Now we already knew not to judge (in theory, obviously) and on the face of it we didn't. But, underneath it all, my blood was boiling the whole time, like it hasn't since God came for me. How does this relate to the previous Bible study? Well, when they all left and peace returned to our home, I spent the next full two hours just shamefully casting down my own family and their children. The same folk I pray for every night. I knew this was wrong, yet I poured it out anyway, to my shame, and caused my family to sin, too. I sat in judgment of the lost and brought myself into heavy condemnation. To this day, I can't understand with my mind how the flesh gets pleasure and satisfaction from railing but it does. Doesn't it?! From that moment forward, I hadn't realized yet that I had started down a road that a Christian doesn't belong on -- a road walked in unforgiveness.

I didn't realize this was bitterness and unforgiveness. But our Lord showed me, as only He is able, the error of my ways. Things in my life that had been washed away years ago began to resurface. As the children of Israel, I waxed feeble in the face of the Lord's enemies because there was the accursed thing in the camp. I pressed on as only a man can with my arm of the flesh only to be continually given the standing eight-count. Finally, as I lay down in the dark, just about to press play on the latest downloaded study, I cried out to God like only a baby Christian can (foolishly thinking He was in the wrong, somehow), and said, "Lord, I have problems that I can't see and I need to know of what to repent!" I pressed play and heard the testimony of a sister with jugular problems and about her similar bitterness being the cause.
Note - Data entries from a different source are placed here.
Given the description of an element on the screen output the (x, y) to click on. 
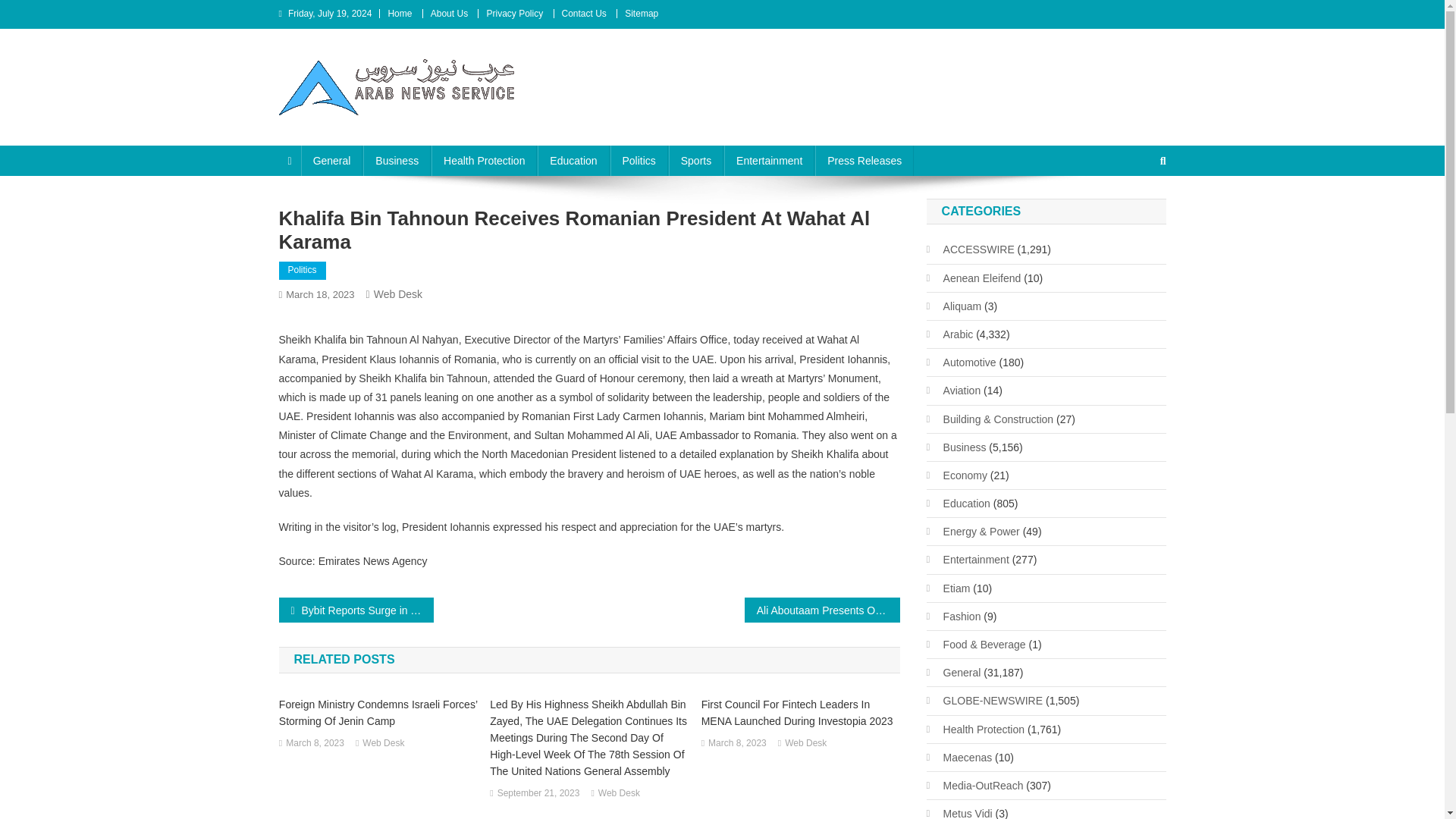
Web Desk (805, 743)
Search (1133, 211)
Politics (638, 160)
Privacy Policy (514, 13)
March 18, 2023 (319, 294)
Arab News Service (388, 130)
Web Desk (383, 743)
About Us (448, 13)
Web Desk (398, 294)
Press Releases (864, 160)
March 8, 2023 (314, 743)
Web Desk (619, 793)
Health Protection (483, 160)
Home (399, 13)
Given the description of an element on the screen output the (x, y) to click on. 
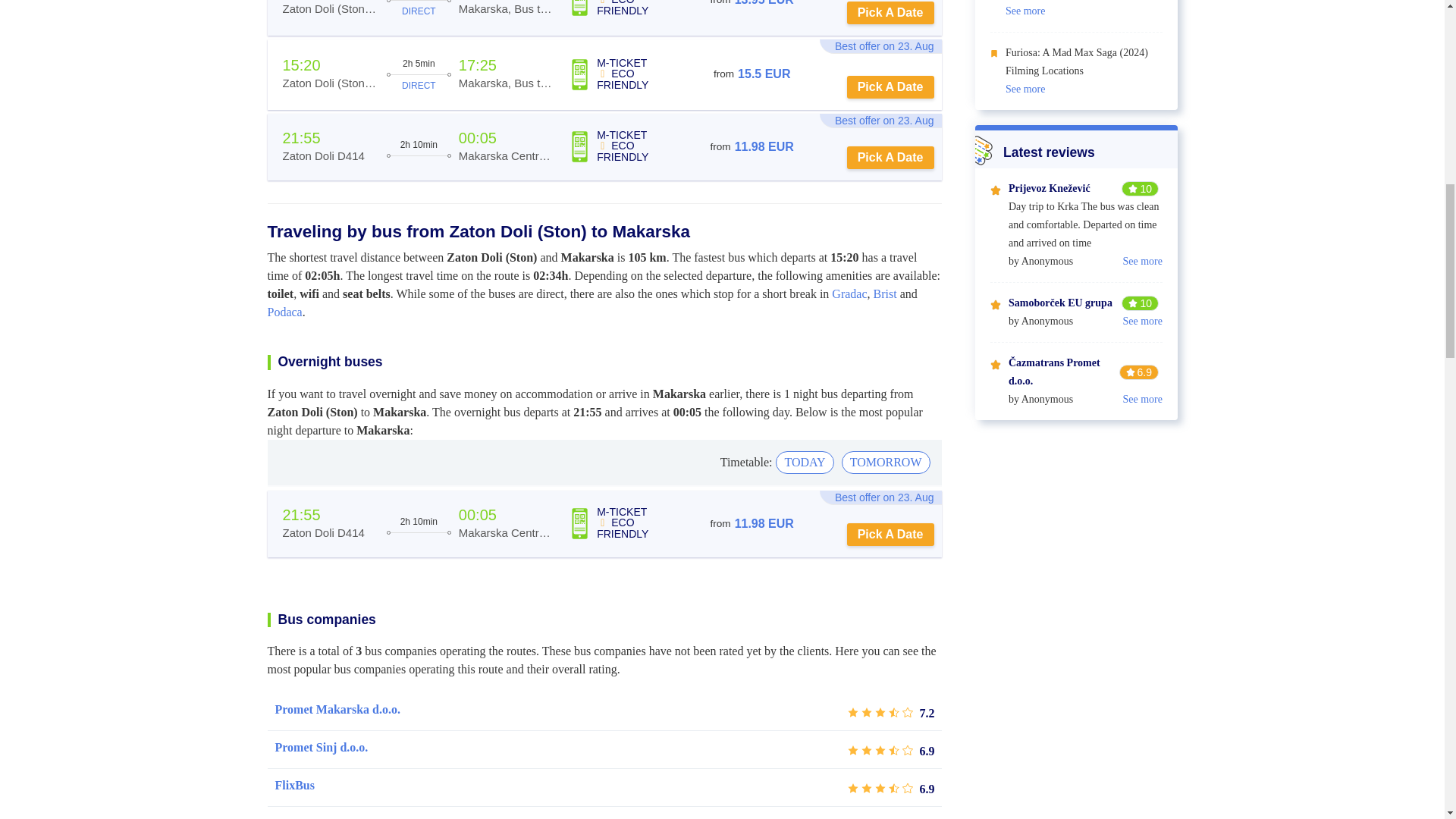
TODAY (804, 461)
Promet Makarska d.o.o. (336, 710)
Podaca (283, 311)
TOMORROW (885, 461)
Brist (884, 293)
Gradac (848, 293)
Promet Sinj d.o.o. (321, 747)
FlixBus (294, 785)
Given the description of an element on the screen output the (x, y) to click on. 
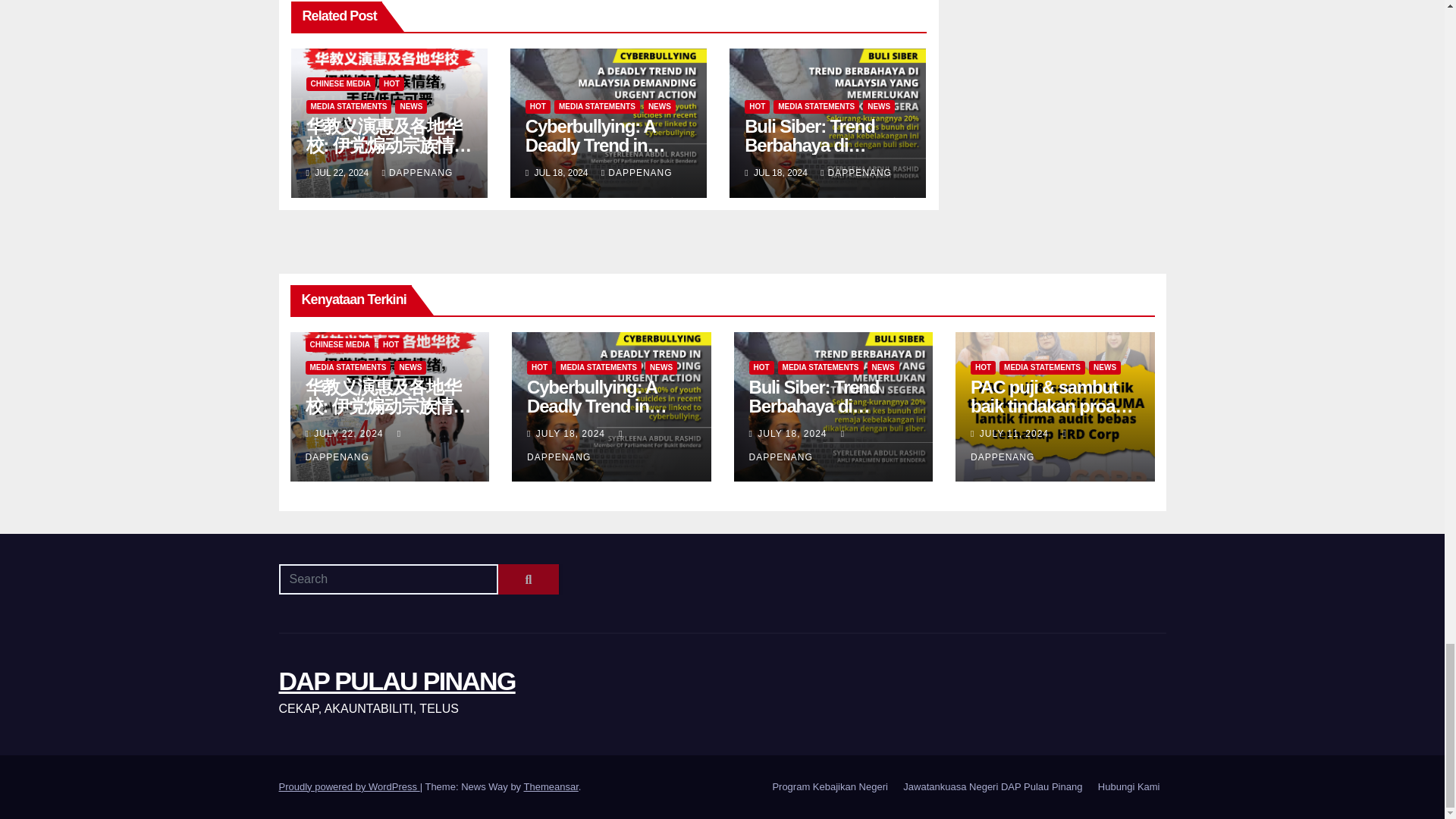
CHINESE MEDIA (340, 83)
NEWS (659, 106)
MEDIA STATEMENTS (348, 106)
HOT (391, 83)
Jawatankuasa Negeri DAP Pulau Pinang (991, 786)
MEDIA STATEMENTS (597, 106)
Hubungi Kami (1129, 786)
DAPPENANG (416, 172)
NEWS (410, 106)
Program Kebajikan Negeri (829, 786)
HOT (537, 106)
Given the description of an element on the screen output the (x, y) to click on. 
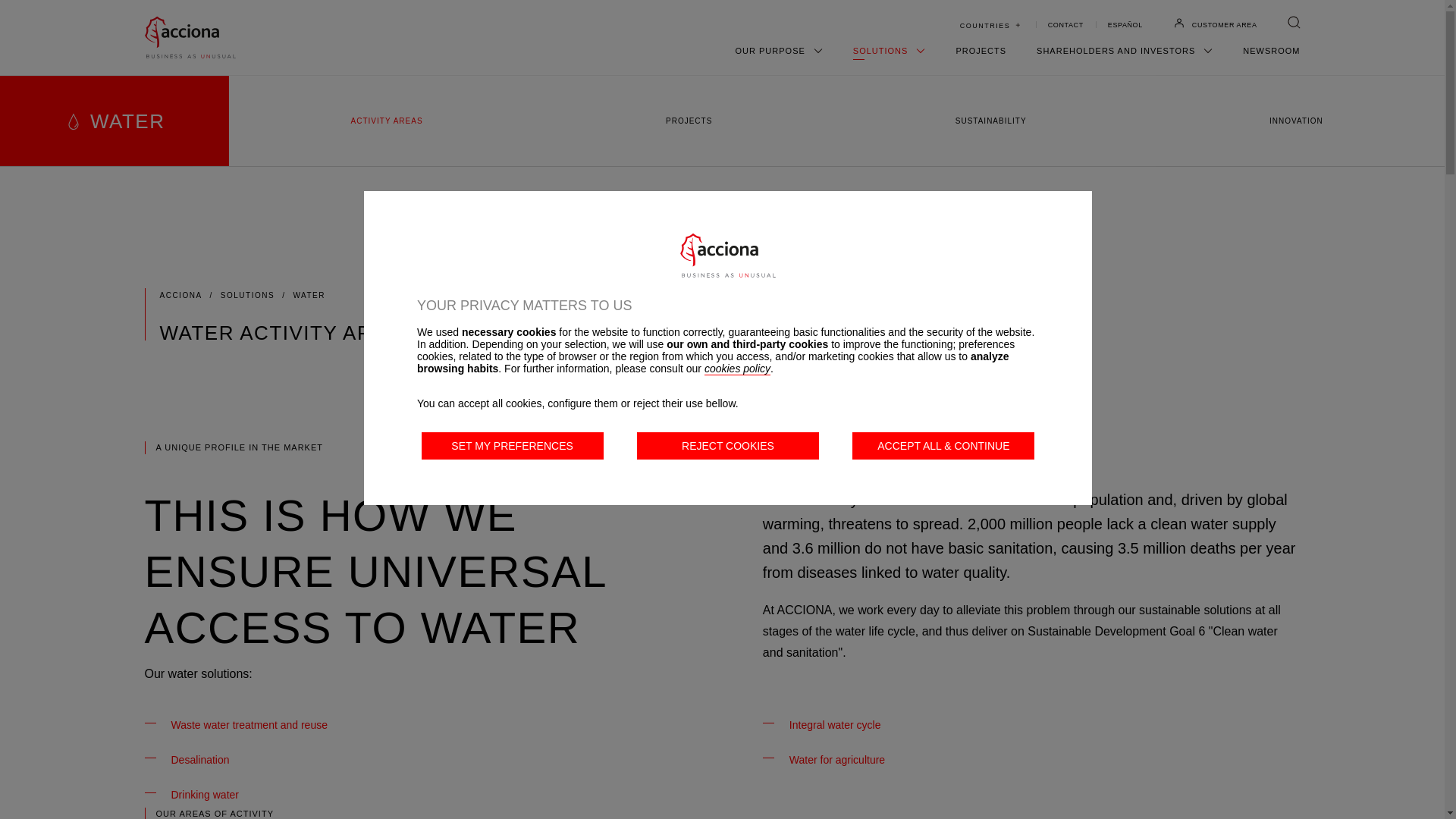
Logo Acciona (727, 254)
REJECT COOKIES (727, 445)
cookies policy (737, 368)
SET MY PREFERENCES (513, 445)
Given the description of an element on the screen output the (x, y) to click on. 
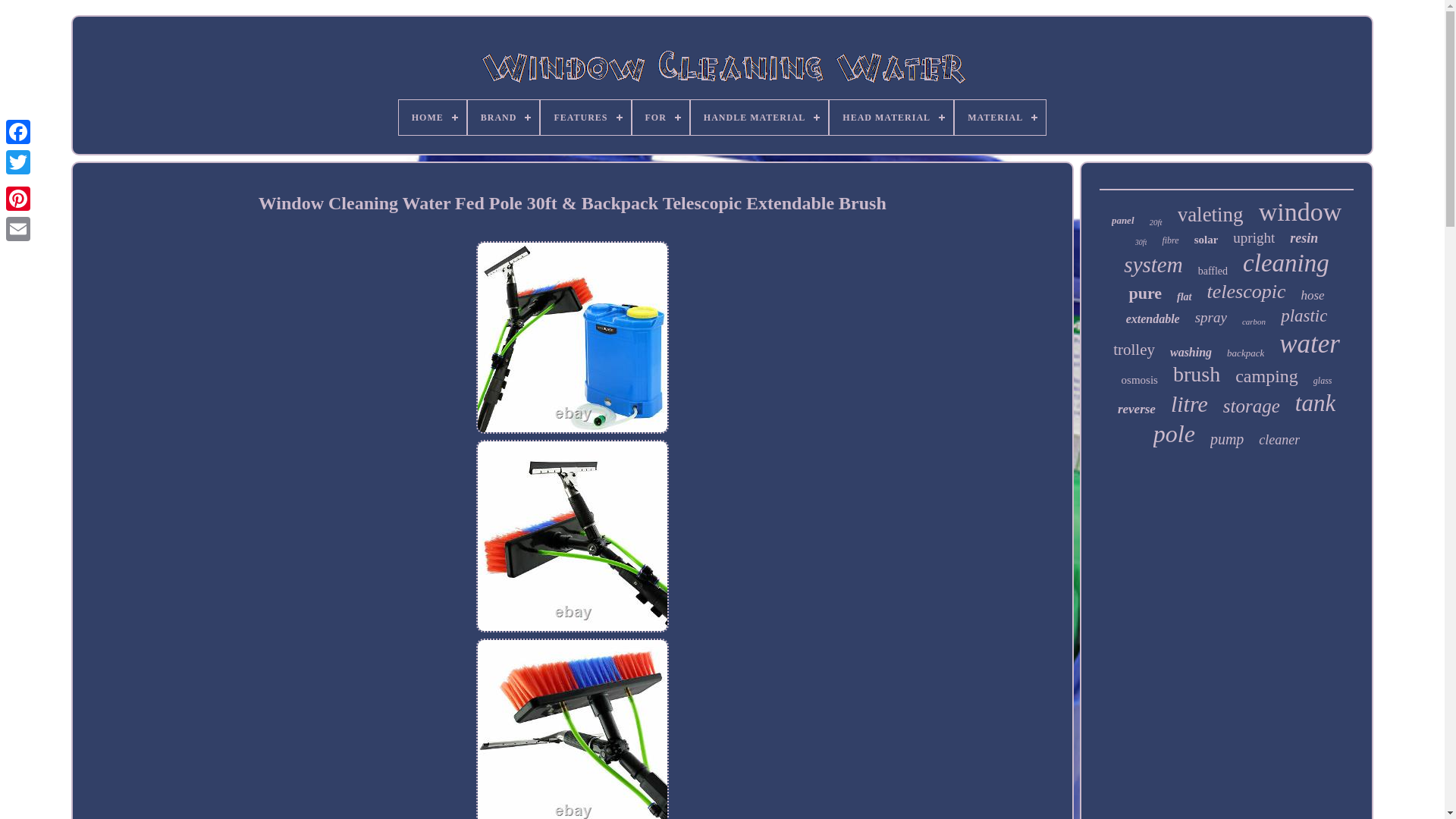
FEATURES (585, 117)
HOME (431, 117)
BRAND (503, 117)
Given the description of an element on the screen output the (x, y) to click on. 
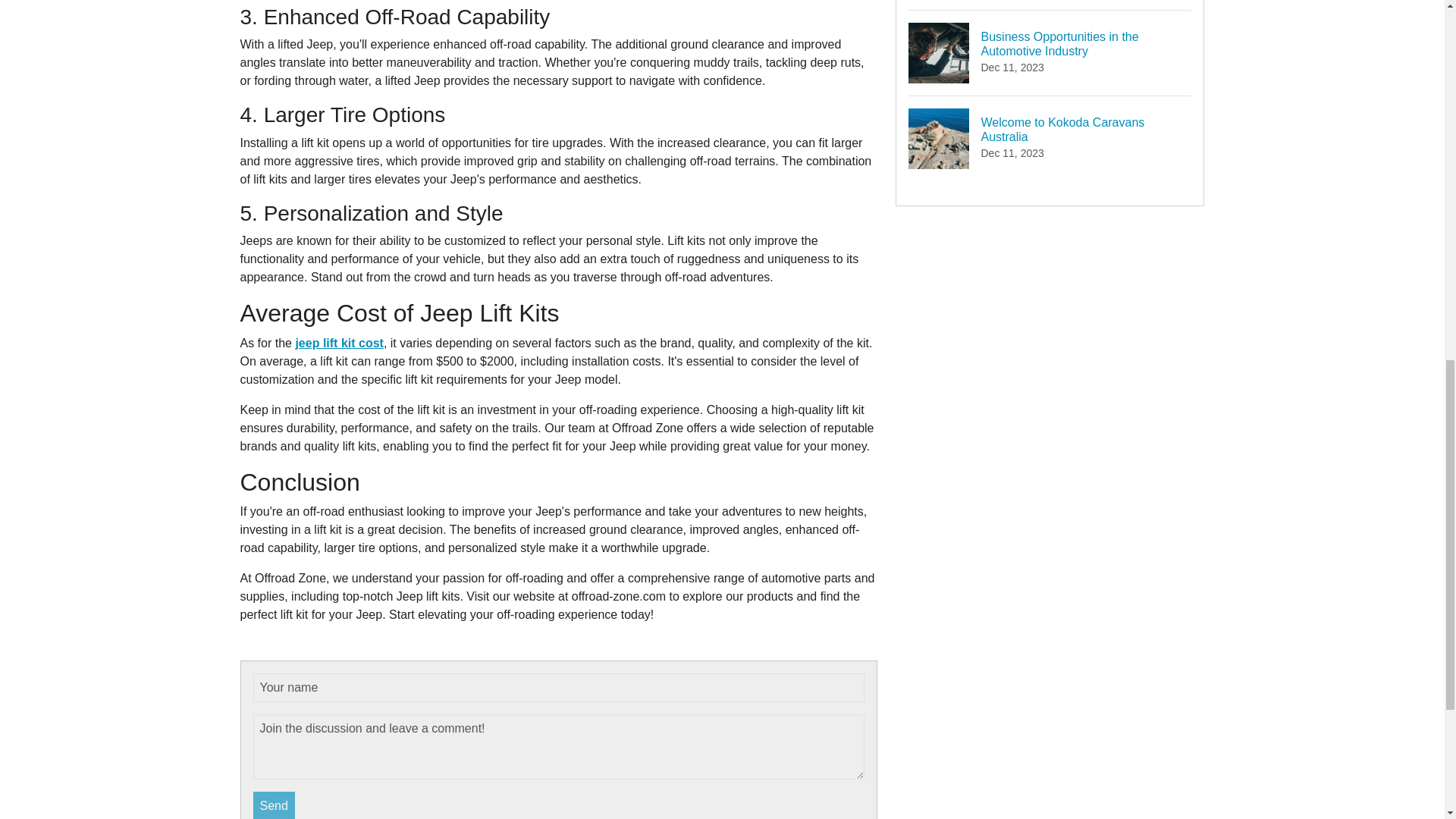
Send (1050, 137)
jeep lift kit cost (274, 805)
Send (338, 342)
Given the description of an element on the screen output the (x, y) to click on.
Needless to say, the tears of honest repentance began to roll as God showed my wrong to me and stuck a big cork in my trembling, foolish mouth. I judged my own family and I was bitter and unforgiving to the Lord. Yes, the Lord. I didn't know it and I can't really explain it but He made me understand the gravity of it in my spirit. I praise God for His goodness toward an egg like me and bare witness that His mercy endures. Hallelujah!!! What a wonderful Savior.

Thank you, brother, for bearing with me. I hope one day to meet you, as I belong to the same church as you and I yearn to be with you folks. I don't really have any fellowship and I really feel like I belong when my family and I sit in on your worship, although silently and electronically. I hope this makes some sort of sense. I would really like to share my testimony and God's wonders with you all, as I really feel it will be uplifting to others.

Lots of love from New Zealand and God bless all of you.